You might place the letters of that string into a 4x14 rectangle like:
ULD ADLU
HDOAIUCOHWUHOD
UCOWFKHDOMCWOW
K WO
Or, you might compact them into an 4x4 rectangle:
HWMU
OOCH
UDWK
LAFI
You must return the GridPoint coordinates of where each character is mapped, with
pt[i] containing the coordinates of input character s[i]. The origin of your coordinate
system should be the cell where the first character is placed. The winner will be the
solution that stores the input string in a rectangle of minimal area. Note that you are
minimizing rectangle area, not the number of occupied squares. A time penalty of 1%
for each second of execution time will be added
This will be a native PowerPC Challenge, using the latest CodeWarrior environment.
Solutions may be coded in C, C++, or Pascal.
Three Months Ago Winner
The February Challenge invited readers to write a player for the game of Chinese
Checkers. Played on a hexagonal board with six appended triangles, Chinese Checkers
pits between 2 and 6 players against one another, with the objective being to move
one's pieces from the home triangle to the opposite triangle. In the traditional game,
the home triangles are usually 3 or 4 positions on a side; the Challenge extended the
game to triangles of up to 64 positions. Pieces can either be moved to an immediately
adjacent position or jumped over an adjacent piece. A single piece is permitted to make
a sequence of jumps in a single move.
As simple as the game sounds, readers found it to be very difficult, so difficult that no
solutions were submitted for the Chinese Checkers Challenge. Which left Yours Truly
in something of a difficult spot. I could stop the column at this point, which wouldn't be
very interesting for readers, not to mention not very satisfying for the magazine. Or I
could write a solution for the Challenge myself, something I haven't done since I
retired from Competition four plus years ago. Somewhat against my better judgement,
I selected the latter option.
The first thing I noticed in solving the Challenge was that the board coordinate system
specified in the problem wasn't very useful in generating a solution. I needed a
coordinate system that could be easily rotated in 60-degree increments, enabling my
solution to play any of the six possible player positions. After some thought, I came up
with a more symmetric coordinate system, called CanonPosition in the code, along with
conversion routines ConvertPositionToCanonPosition and
ConvertCanonPositionToPosition.
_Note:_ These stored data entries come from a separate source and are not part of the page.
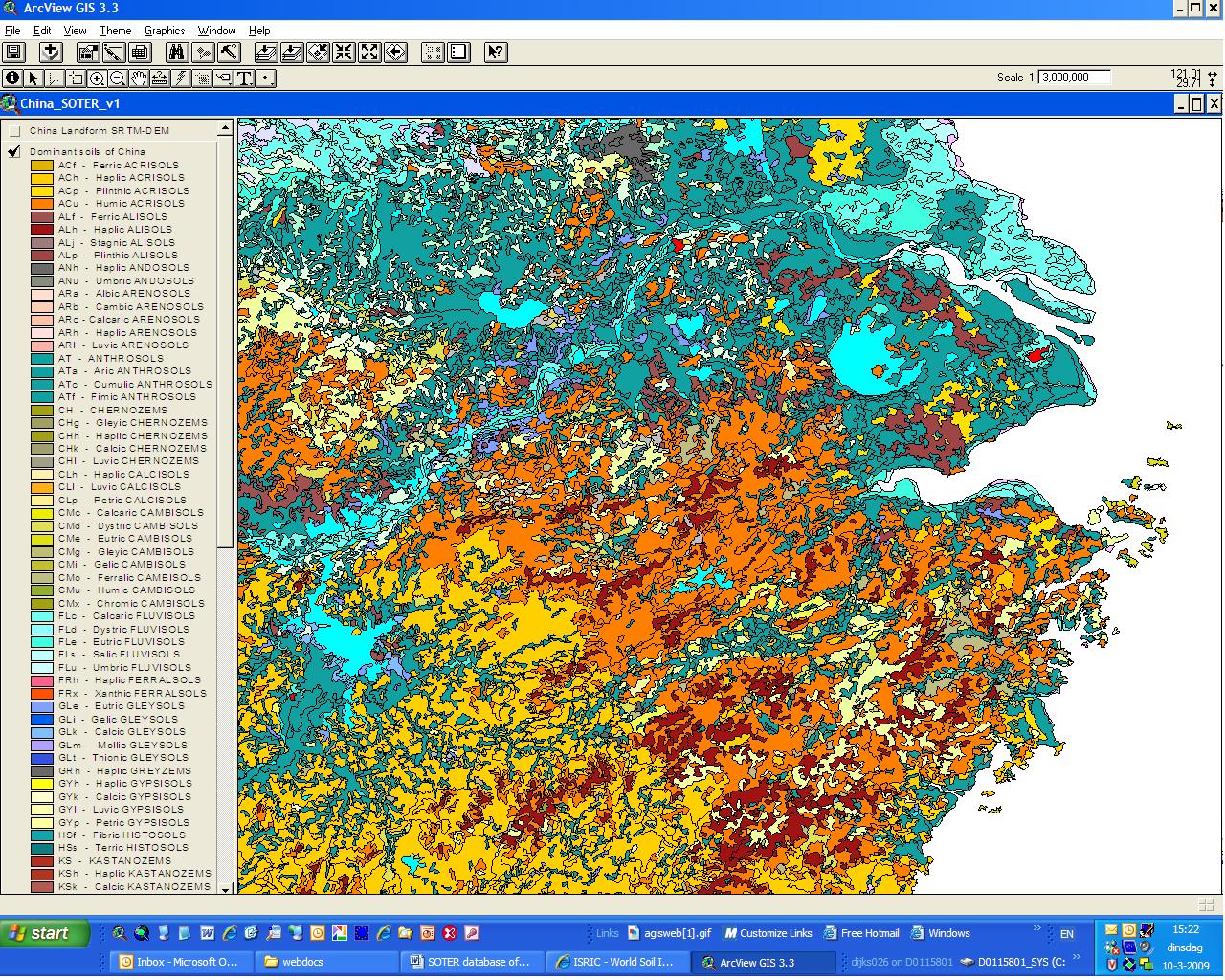Open the Find binoculars tool
The image size is (1225, 980).
(177, 53)
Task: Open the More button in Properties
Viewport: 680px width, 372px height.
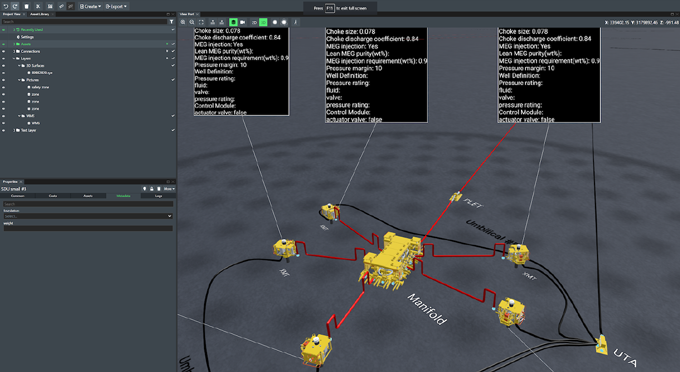Action: click(x=168, y=189)
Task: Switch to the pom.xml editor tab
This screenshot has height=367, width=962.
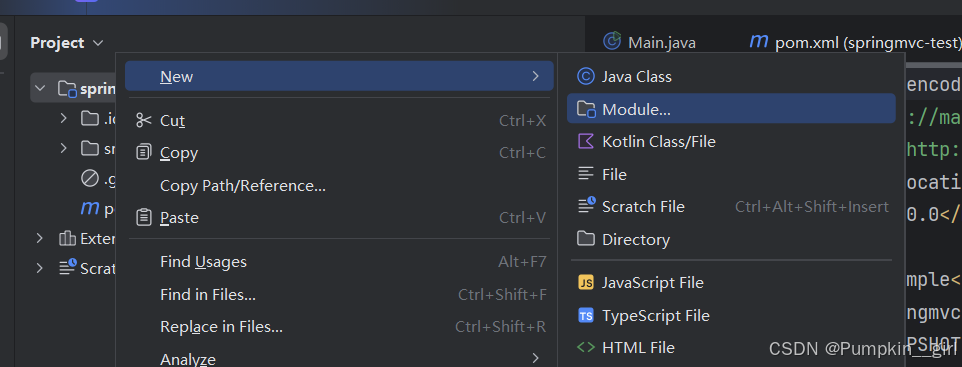Action: coord(855,42)
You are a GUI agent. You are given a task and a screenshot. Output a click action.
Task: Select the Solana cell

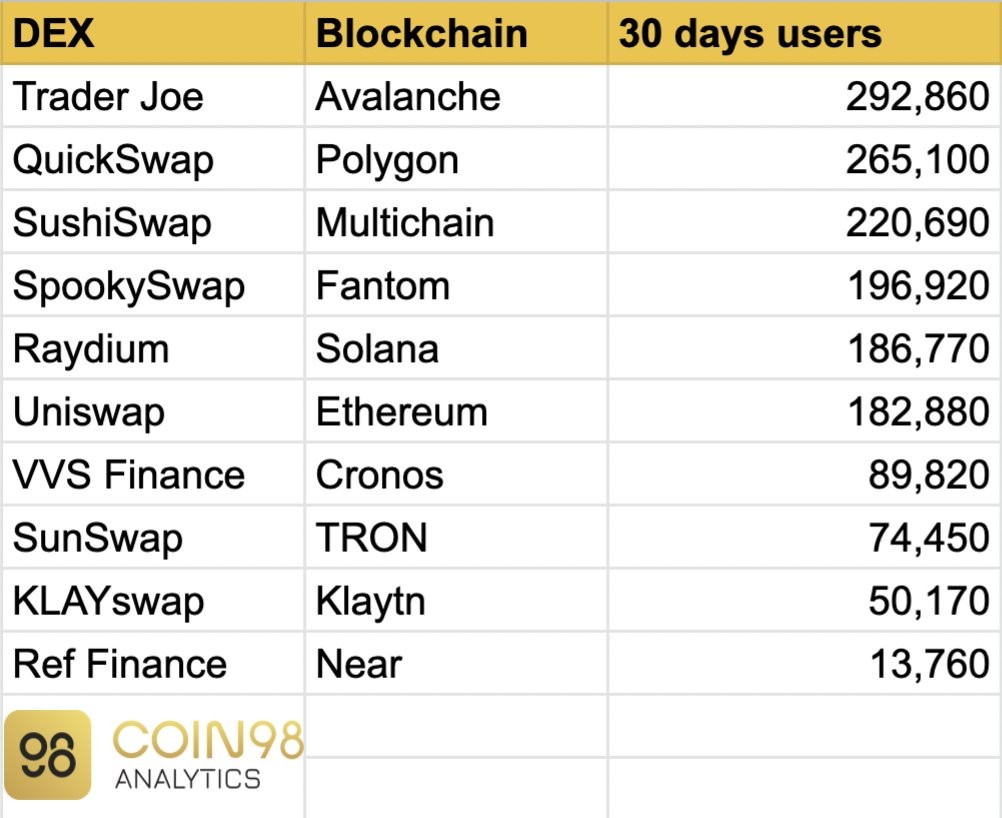[456, 349]
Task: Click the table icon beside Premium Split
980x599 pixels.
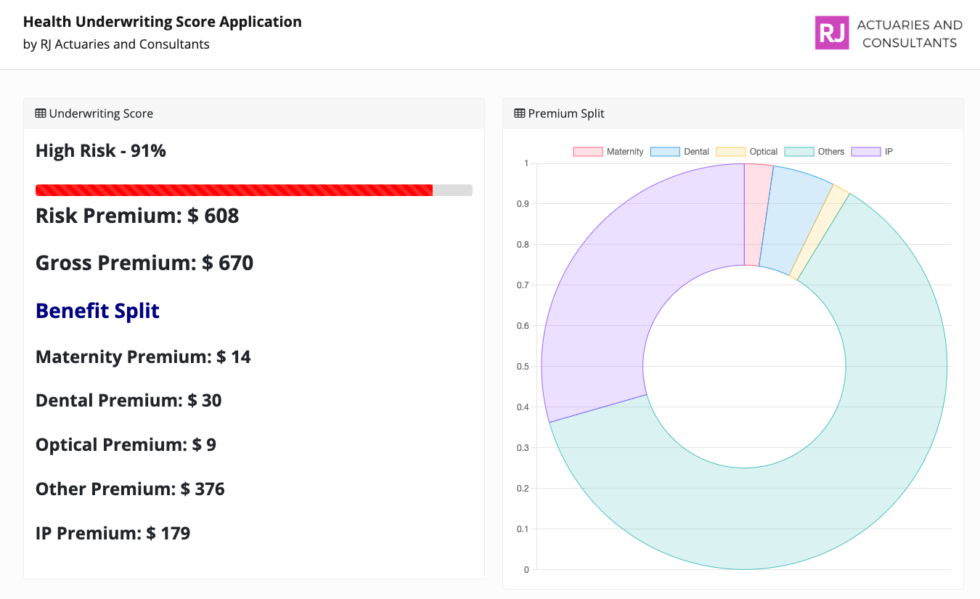Action: tap(519, 114)
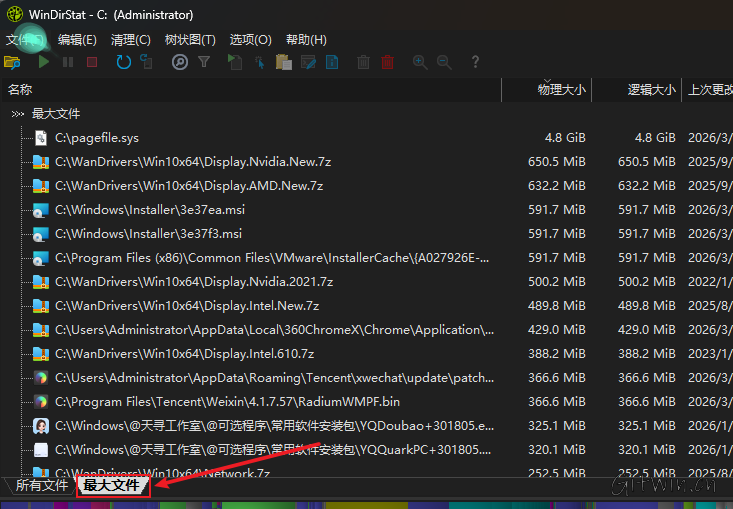
Task: Select C:\pagefile.sys in the file list
Action: coord(97,138)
The commentary in the code illustrates the
coordinate system for a board of size 4. Then I needed a way to evaluate board positions.
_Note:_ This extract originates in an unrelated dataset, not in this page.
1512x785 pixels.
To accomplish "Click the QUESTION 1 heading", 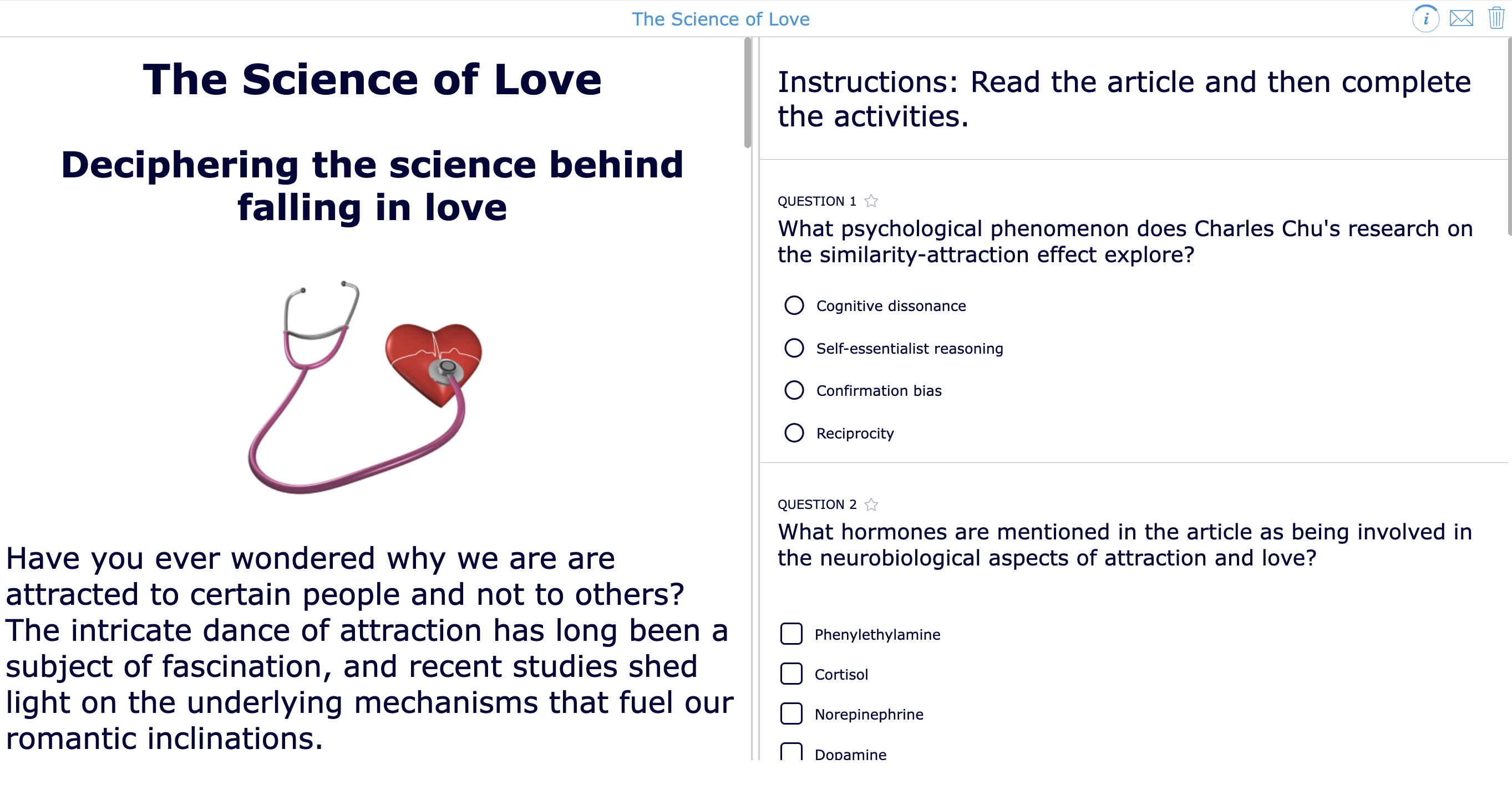I will [x=819, y=200].
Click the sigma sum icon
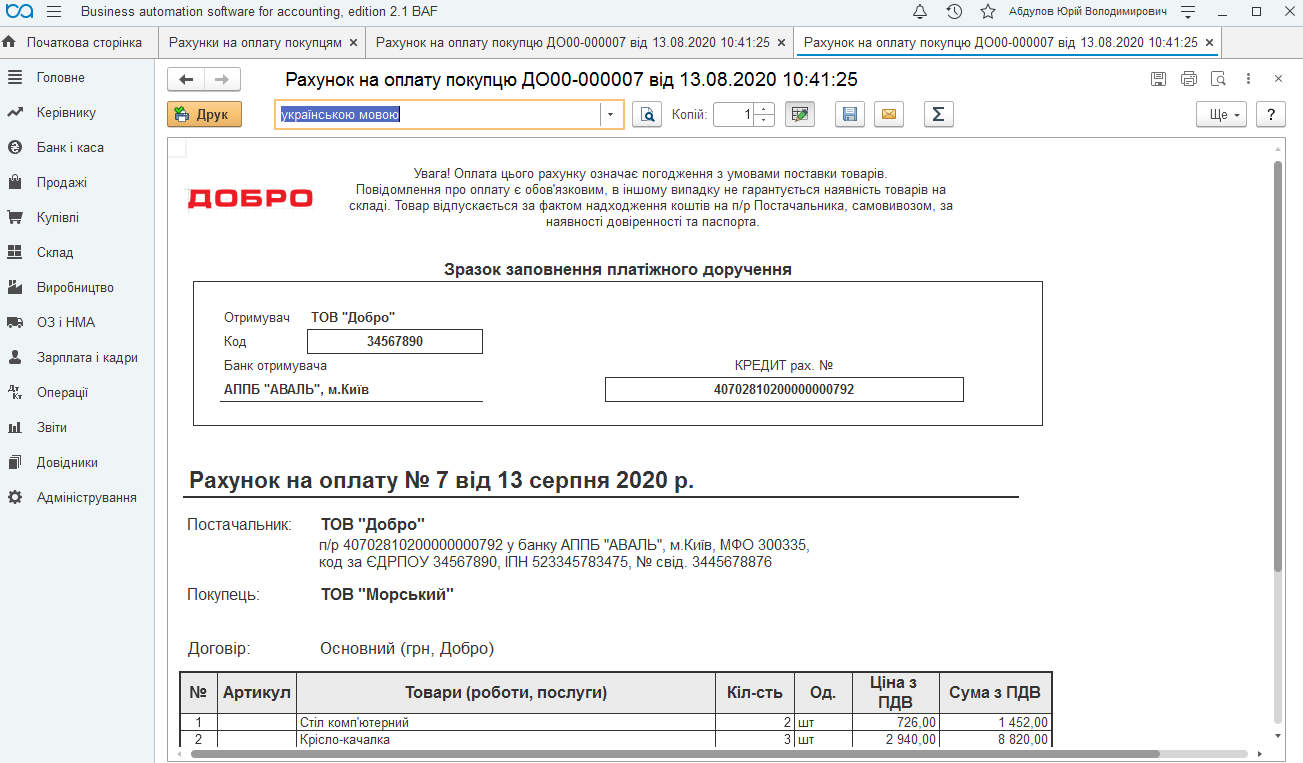 pyautogui.click(x=938, y=114)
I decided on a simple metric that summed the distances of all pieces from the apex of
their goal triangle. That metric could be improved upon by taking possible jump moves
into account. The solution starts by computing all possible moves for our player. It
then tries each of those moves, and then recursively calls MakeNextMove to process
the next player. It computes and tries all moves for that player, and recurses for the
next player. Recursion terminates when kMaxPlys turns have been taken for all
players. Positions are evaluated using a min-max technique, where each player selects
the position that maximizes his position relative to the best position of the other
players.
The code could be improved in many ways. Instead of trying all possible positions, it
could prune some obviously bad moves in the backward direction. This is complicated
by the fact that some good jump multi-moves can include individual jumps that appear
to be moving backward. The code might also be improved by evaluating moves by
progressive deepening, rather than the depth-first search currently used, and by
ordering move evaluation based on the scores at the prior depth. This technique is used
in chess programs to prune the move tree to a manageable size. These and other
optimizations are left to the reader. :-)
Remember, you can't win if you don't play. To ensure that you have as much time as
possible to solve the Challenge, subscribe to the Programmer's Challenge mailing list.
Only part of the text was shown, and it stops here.